Textauszug -
=======
Traumatisches Erbe einer Generation

„Kriegskinder und ihre Kinder – ein ungewolltes Erbe“, so lautete der Titel des Abendvortrags mit anschließendem Workshop, den die Connexia zusammen mit der Stadt Bludenz vor kurzem in der Remise präsentierte. Zahlreiche Interessierte waren gekommen, um an diesem Abend den Ausführungen von Meinrad Pichler und Michael Ermann zu folgen. Unter den ZuhörerInnen befanden sich auch Simon Hagen, Leiter der Sozialabteilung der Stadt Bludenz, und Andrea Hödl von Connexia.
=======
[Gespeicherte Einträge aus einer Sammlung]

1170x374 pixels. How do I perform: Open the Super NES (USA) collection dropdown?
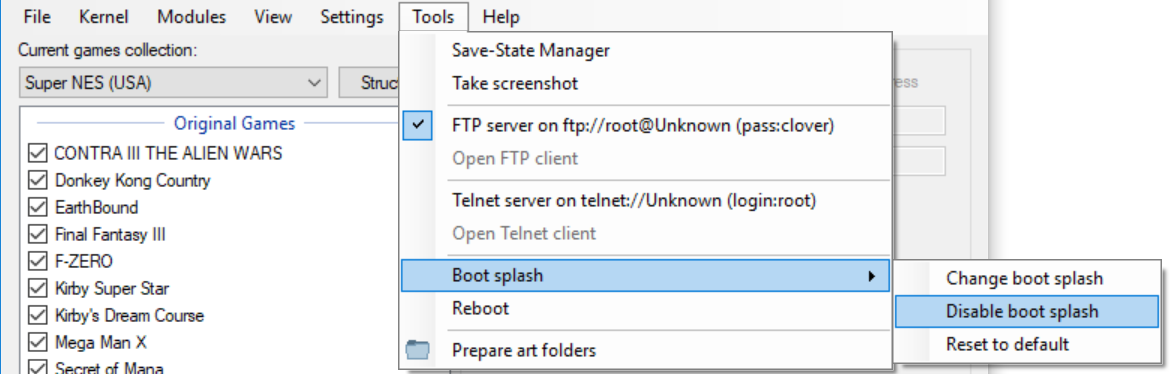tap(173, 83)
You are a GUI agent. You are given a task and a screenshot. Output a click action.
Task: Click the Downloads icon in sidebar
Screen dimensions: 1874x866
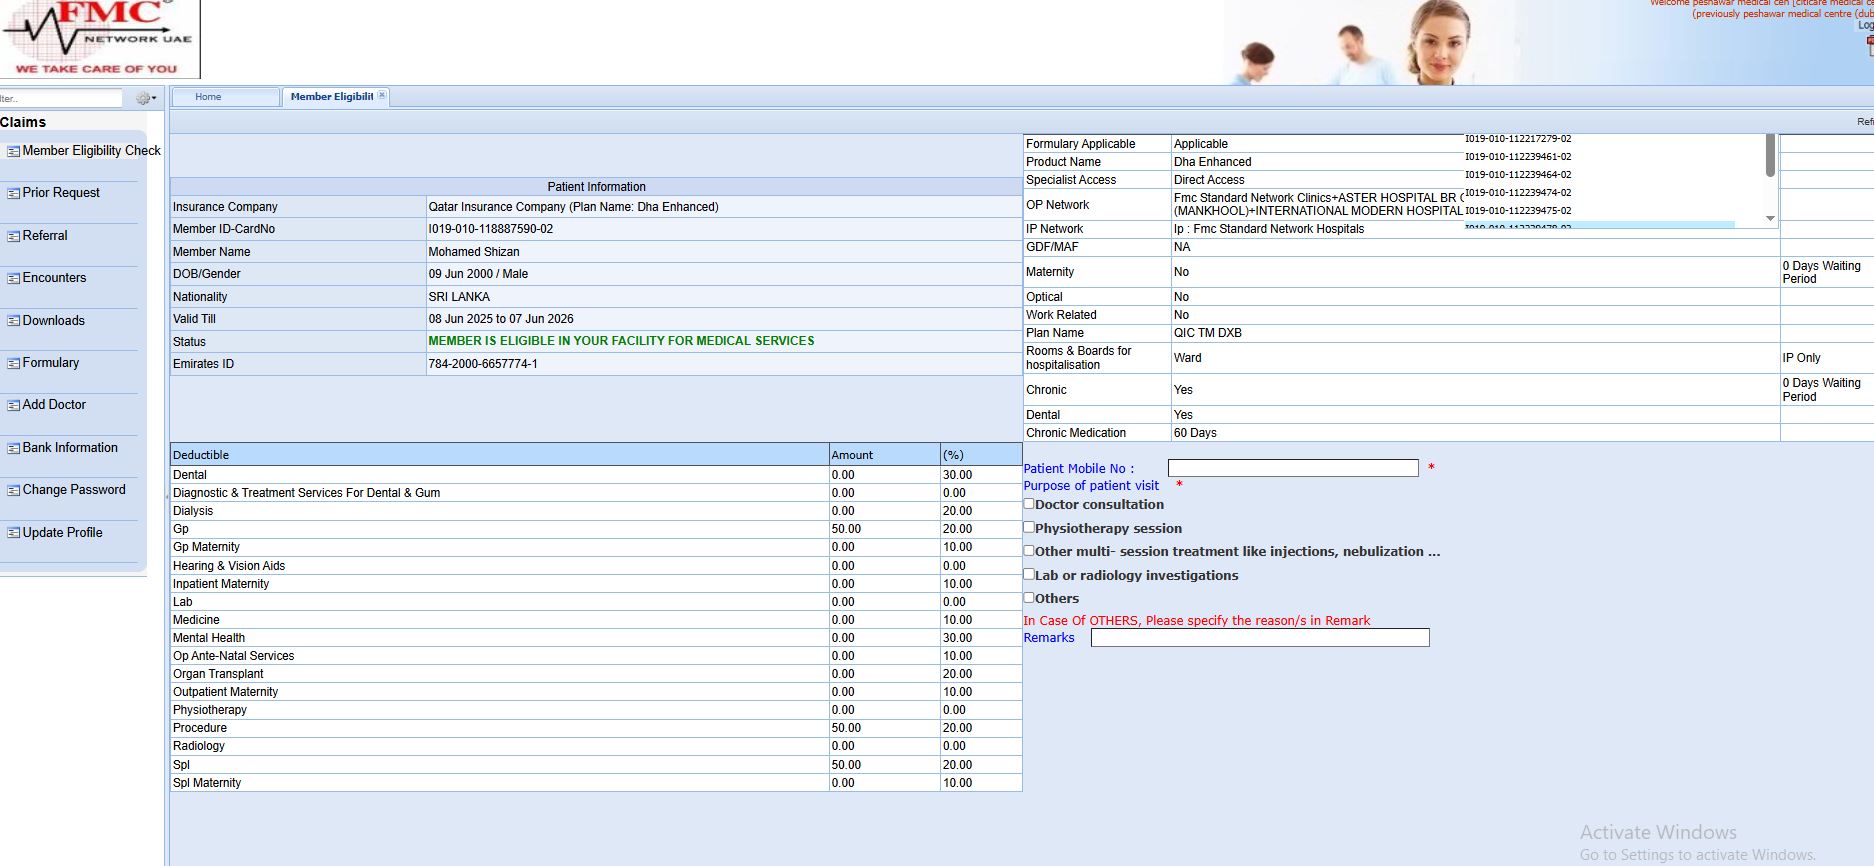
=======
Was erwartet wird - Wie lautet der Textauszug über das Erbe der Kriegskinder von „Traumatisches Erbe einer“ bis „Hödl von Connexia.“, wenn du „Remise“ in „Stadtbibliothek“ änderst?

Vollständige Ausgabe -
Traumatisches Erbe einer Generation

„Kriegskinder und ihre Kinder – ein ungewolltes Erbe“, so lautete der Titel des Abendvortrags mit anschließendem Workshop, den die Connexia zusammen mit der Stadt Bludenz vor kurzem in der Stadtbibliothek präsentierte. Zahlreiche Interessierte waren gekommen, um an diesem Abend den Ausführungen von Meinrad Pichler und Michael Ermann zu folgen. Unter den ZuhörerInnen befanden sich auch Simon Hagen, Leiter der Sozialabteilung der Stadt Bludenz, und Andrea Hödl von Connexia.